◆ **Records for this task**:
_ _ _ _ _ _ _
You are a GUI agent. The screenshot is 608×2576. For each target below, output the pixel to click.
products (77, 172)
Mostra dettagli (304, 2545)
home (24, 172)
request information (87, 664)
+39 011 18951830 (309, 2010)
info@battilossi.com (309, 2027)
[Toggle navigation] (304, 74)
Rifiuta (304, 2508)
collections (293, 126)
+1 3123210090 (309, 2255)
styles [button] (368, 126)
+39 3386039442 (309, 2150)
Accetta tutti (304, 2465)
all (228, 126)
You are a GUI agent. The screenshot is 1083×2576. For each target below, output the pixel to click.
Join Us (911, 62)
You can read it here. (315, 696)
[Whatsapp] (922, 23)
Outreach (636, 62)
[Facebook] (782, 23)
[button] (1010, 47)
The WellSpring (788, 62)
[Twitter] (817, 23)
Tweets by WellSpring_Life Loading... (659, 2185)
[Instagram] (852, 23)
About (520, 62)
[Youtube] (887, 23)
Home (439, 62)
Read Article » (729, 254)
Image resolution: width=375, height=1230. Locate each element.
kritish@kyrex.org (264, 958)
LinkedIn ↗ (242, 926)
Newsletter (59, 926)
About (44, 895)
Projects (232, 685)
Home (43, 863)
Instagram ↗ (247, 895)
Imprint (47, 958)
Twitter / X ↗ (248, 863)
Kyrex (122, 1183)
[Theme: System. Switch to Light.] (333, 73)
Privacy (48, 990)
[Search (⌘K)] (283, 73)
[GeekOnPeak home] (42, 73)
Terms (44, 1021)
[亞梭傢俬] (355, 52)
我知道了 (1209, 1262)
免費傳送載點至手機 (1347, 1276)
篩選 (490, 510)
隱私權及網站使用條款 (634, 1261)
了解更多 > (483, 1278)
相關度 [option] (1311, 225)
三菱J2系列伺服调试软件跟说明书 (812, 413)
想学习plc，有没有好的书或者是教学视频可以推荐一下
_ _ _ _ _ _ _
Find every line in the records above that holds the word "below", and copy each one.

◆ **Task response**:
You are a GUI agent. The screenshot is 608×2576. For each target below, output the pixel to click.
You are a GUI agent. The screenshot is 1083×2576. For each target below, output the pixel to click.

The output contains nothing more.